Jean-Marie Rainville, partenaire de son fils Jonathan au Terroir de Dunham, constatait mardi que la terre était toujours sèche malgré la pluie.

Mois de juillet difficile dans les champs

Les champs de la région avaient soif après quelques semaines de sécheresse. La pluie provoquée par le passage d’un front froid, mardi, a quelque peu soulagé certains agriculteurs, mais d’autres ne sont pas complètement sortis d’affaire.

« On a eu 45 mm d’eau à Saint-Paul. C’est fini la sécheresse ! », se réjouit David Côté, propriétaire des Jardins Damaco. « Avec la pluie qu’on a eue aujourd’hui (mardi), ça a calmé l’hémorragie. On n’a plus de pression. Ça a tout changé. »

Le producteur cultive dans ses champs de Saint-Paul-d’Abbotsford des oignons espagnols, du maïs sucré, des poivrons, des piments forts et beaucoup de fraises.

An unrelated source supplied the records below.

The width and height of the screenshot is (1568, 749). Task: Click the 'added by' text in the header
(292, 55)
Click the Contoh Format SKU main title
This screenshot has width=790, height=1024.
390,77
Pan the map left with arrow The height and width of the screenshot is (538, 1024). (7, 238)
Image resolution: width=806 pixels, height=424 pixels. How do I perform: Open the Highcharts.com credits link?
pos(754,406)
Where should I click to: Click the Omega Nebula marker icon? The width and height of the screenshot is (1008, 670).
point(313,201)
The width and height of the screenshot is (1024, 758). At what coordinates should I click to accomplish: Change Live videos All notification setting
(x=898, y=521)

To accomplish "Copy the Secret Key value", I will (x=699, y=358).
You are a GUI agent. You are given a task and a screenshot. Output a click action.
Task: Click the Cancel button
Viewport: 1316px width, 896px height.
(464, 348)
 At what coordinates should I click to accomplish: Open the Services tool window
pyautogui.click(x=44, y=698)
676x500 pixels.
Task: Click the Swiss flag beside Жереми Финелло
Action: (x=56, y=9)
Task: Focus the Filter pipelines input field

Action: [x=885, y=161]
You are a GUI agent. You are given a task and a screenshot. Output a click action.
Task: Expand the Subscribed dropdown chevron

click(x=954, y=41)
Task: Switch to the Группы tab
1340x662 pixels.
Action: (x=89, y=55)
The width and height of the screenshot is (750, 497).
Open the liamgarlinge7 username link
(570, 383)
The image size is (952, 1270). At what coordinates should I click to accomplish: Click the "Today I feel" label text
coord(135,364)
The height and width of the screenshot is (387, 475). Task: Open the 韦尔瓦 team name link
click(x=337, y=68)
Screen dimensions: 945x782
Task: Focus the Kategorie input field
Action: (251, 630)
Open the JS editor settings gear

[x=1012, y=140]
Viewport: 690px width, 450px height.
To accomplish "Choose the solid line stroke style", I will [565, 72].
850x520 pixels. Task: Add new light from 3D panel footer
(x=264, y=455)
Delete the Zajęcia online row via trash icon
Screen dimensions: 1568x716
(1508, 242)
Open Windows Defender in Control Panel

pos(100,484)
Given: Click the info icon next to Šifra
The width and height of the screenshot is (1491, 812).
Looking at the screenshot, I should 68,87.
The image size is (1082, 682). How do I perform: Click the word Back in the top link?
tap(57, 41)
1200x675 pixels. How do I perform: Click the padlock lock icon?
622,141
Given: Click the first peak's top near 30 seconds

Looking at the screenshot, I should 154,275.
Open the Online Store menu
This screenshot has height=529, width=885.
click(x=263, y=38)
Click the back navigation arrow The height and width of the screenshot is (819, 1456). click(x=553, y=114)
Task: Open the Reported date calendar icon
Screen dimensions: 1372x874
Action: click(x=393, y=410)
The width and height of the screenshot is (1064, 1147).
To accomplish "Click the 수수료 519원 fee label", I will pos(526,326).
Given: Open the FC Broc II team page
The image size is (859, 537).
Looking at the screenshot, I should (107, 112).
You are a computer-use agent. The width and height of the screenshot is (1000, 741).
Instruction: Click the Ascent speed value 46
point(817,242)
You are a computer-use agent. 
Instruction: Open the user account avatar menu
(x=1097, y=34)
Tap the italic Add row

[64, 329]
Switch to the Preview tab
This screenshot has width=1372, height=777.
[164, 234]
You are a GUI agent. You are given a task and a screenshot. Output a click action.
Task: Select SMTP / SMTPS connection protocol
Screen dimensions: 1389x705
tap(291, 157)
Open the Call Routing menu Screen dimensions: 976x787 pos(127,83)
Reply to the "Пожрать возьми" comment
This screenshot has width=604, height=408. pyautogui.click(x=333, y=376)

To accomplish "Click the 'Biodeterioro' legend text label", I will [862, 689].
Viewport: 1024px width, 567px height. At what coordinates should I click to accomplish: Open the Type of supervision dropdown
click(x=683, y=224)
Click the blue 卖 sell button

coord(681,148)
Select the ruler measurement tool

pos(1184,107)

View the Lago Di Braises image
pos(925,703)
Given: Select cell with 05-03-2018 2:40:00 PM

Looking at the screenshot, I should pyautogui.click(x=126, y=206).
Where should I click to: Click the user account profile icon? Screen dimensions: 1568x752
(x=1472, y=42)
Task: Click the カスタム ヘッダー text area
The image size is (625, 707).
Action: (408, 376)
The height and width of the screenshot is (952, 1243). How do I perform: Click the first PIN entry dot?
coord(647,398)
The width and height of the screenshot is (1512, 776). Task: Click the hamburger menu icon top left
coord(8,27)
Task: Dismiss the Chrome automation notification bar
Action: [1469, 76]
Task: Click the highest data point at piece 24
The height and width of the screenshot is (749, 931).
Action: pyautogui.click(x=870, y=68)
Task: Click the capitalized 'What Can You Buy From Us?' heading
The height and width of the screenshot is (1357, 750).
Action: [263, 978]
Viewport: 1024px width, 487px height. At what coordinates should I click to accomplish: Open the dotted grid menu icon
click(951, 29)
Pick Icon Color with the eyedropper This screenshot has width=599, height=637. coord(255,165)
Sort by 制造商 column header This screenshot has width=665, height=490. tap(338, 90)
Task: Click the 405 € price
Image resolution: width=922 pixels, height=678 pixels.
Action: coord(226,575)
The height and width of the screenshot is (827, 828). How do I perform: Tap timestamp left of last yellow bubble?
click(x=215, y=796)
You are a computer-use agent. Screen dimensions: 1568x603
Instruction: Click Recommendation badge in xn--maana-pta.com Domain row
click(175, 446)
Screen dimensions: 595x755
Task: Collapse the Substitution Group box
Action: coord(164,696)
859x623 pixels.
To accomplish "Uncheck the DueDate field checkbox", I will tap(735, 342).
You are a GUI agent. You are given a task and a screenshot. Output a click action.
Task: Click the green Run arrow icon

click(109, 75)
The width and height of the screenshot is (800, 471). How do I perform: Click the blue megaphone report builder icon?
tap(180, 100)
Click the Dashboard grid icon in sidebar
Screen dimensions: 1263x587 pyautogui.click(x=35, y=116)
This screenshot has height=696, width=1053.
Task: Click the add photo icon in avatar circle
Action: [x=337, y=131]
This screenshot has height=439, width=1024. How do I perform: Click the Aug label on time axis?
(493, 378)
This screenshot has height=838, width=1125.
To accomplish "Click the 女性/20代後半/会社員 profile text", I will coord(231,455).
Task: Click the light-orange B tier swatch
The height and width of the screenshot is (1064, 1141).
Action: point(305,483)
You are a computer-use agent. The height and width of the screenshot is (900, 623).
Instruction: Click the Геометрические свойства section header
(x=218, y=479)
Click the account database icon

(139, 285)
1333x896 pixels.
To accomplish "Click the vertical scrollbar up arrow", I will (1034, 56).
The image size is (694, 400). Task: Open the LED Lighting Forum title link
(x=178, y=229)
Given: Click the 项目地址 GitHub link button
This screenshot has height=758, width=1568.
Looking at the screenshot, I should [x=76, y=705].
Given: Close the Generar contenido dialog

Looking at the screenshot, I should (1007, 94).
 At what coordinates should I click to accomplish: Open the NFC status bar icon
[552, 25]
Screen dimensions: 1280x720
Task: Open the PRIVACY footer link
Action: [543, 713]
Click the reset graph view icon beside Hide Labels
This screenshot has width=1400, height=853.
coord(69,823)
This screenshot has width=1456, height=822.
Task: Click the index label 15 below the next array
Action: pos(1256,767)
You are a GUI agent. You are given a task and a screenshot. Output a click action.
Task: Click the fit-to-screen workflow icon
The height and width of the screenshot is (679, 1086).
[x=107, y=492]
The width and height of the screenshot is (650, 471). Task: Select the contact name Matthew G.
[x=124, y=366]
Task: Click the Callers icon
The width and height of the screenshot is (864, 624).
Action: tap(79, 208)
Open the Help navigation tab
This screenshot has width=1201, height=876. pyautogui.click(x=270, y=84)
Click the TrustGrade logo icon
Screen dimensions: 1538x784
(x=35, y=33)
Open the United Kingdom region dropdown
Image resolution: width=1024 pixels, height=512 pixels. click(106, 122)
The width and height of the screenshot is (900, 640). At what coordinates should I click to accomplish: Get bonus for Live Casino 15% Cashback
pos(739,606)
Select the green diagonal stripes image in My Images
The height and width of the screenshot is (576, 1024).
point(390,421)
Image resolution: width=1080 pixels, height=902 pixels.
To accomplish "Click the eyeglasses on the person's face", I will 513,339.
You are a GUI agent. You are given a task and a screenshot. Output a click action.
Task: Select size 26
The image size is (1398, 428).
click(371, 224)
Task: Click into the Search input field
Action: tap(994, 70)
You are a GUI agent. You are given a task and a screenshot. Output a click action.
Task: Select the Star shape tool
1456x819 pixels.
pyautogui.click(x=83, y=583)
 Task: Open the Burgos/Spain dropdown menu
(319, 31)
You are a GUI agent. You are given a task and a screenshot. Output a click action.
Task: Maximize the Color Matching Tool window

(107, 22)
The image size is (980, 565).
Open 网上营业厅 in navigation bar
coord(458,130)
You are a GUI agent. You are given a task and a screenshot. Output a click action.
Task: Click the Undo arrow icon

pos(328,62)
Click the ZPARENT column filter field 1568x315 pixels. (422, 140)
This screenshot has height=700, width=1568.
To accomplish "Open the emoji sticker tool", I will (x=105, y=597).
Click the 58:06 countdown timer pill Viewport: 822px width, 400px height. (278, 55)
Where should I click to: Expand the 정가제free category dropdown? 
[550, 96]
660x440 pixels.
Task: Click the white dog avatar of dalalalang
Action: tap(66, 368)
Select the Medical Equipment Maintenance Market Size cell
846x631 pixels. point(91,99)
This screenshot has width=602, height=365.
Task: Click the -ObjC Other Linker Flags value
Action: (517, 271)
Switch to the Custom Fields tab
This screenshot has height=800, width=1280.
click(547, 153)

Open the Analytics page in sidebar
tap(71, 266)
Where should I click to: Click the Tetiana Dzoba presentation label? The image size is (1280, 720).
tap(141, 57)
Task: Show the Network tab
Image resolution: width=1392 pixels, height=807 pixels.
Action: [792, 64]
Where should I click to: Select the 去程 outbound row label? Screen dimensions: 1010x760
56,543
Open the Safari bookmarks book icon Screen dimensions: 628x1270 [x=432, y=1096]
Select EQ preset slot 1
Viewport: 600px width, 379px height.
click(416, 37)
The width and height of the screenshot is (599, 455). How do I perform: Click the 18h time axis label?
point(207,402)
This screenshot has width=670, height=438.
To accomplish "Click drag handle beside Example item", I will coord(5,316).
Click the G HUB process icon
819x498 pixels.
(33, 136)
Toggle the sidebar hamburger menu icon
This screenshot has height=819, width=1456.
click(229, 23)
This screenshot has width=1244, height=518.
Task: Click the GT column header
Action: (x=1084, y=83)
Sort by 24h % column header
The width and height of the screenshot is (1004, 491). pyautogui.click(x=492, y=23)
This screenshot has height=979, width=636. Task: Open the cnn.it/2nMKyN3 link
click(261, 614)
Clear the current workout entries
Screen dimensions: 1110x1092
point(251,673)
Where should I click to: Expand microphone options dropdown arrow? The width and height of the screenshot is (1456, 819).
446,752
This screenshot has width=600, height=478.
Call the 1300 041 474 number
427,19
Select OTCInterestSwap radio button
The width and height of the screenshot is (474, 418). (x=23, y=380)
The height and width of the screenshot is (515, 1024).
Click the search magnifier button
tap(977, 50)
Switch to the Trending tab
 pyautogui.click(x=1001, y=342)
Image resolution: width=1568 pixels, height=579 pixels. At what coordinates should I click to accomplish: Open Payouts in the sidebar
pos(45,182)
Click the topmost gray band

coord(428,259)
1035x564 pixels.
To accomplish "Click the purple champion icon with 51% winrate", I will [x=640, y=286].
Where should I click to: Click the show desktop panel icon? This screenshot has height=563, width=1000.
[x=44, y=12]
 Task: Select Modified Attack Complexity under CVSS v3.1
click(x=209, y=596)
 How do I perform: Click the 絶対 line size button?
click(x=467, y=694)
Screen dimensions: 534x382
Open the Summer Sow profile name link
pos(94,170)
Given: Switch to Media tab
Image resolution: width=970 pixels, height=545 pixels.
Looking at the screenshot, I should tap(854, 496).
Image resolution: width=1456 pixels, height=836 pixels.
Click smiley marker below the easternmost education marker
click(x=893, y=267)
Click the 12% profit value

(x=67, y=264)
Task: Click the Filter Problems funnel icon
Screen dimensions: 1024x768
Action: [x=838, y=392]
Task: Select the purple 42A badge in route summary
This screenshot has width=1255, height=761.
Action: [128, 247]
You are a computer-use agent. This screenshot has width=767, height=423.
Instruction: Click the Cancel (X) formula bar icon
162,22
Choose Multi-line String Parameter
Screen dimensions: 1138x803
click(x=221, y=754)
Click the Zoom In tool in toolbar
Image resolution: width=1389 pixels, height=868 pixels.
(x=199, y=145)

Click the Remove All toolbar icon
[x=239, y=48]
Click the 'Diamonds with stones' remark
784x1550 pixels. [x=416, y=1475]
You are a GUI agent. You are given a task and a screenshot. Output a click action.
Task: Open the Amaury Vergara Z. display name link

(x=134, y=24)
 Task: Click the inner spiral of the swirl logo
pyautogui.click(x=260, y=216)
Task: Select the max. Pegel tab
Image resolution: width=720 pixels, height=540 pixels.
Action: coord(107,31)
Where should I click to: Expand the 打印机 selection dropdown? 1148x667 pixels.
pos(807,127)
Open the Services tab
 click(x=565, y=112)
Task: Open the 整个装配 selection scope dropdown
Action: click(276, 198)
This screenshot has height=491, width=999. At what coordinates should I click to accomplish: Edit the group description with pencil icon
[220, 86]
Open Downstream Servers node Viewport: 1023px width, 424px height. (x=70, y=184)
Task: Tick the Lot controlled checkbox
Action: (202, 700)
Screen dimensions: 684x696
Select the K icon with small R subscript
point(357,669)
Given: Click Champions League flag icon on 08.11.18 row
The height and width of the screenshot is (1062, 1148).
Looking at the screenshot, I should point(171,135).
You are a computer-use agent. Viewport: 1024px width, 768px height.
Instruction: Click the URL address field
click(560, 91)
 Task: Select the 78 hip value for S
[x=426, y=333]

Il déplore quelques dommages à certaines récoltes en raison de la sécheresse depuis le début du mois, mais il n’y a rien d’alarmant pour le moment.

Les pertes sont comparables à celles de l’an dernier, qui elles avaient été provoquées par des précipitations trop abondantes. « On va se rendre à Noël en même temps que les autres », affirme le producteur agricole.

Plus difficile ailleurs
On constate un peu moins d’optimisme du côté du Terroir de Dunham. À peine un demi-pouce de pluie était tombé mardi sur l’heure du midi.

« On fait juste gratter un peu et on voit de la terre sèche en dessous. C’est superficiel, commente le propriétaire de l’entreprise, Jonathan Rainville. Ce n’est pas ce qu’on attendait. »

Quand il se compare, il se console. Des villages voisins semblent avoir reçu moins de pluie qu’à Dunham au cours du mois de juin et les champs semblent souffrir davantage que les siens de la sécheresse. Si elles perdurent, ces conditions météorologiques pourraient avoir un impact négatif sur le rendement.

Producteur maraîcher, il a recours à des étangs d’eau pour irriguer ses champs les plus rentables et les plus petits, comme les champs de fraises, grâce à un système de goutte-à-goutte. Les champs de maïs et de courge, par contre, n’ont pas ce système.

Deux étangs sont utilisés et l’un d’eux est presque à sec. « Vu qu’il n’y a pas de pluie, il n’y a aucune recharge. Il y en a un qui est à la veille d’en manquer », explique M. Rainville.

Critique pour le grain
La sécheresse en a inquiété d’autres. C’est le cas des présidents des syndicats locaux de l’UPA, Jérôme Ostiguy (Haute-Yamaska) et Réjean Racine (Brome-Missisquoi). Tous deux producteurs laitiers, ils cultivent aussi du foin et du maïs pour nourrir leurs animaux. M. Ostiguy a constaté une baisse de 35 % dans sa première fauche de foin. « S’il n’y a pas de changements, ça va être pire pour la deuxième », croit le Sheffordois.

« On est dans une période assez critique dans le grain, laisse tomber Denis Routhier, porte-parole des Producteurs de grain du Québec en Estrie. Le grain du blé est en train de se remplir, le soya est en pleine floraison et le maïs est en train de fleurir aussi. On sait que ça peut affecter grandement les rendements. »

Une lueur d’espoir demeure tout de même. Les prévisions à long terme promettent quelques journées de pluie dès dimanche. M. Routhier souhaite que la pluie soit douce pour éviter l’érosion des sols et favoriser une meilleure absorption de l’eau.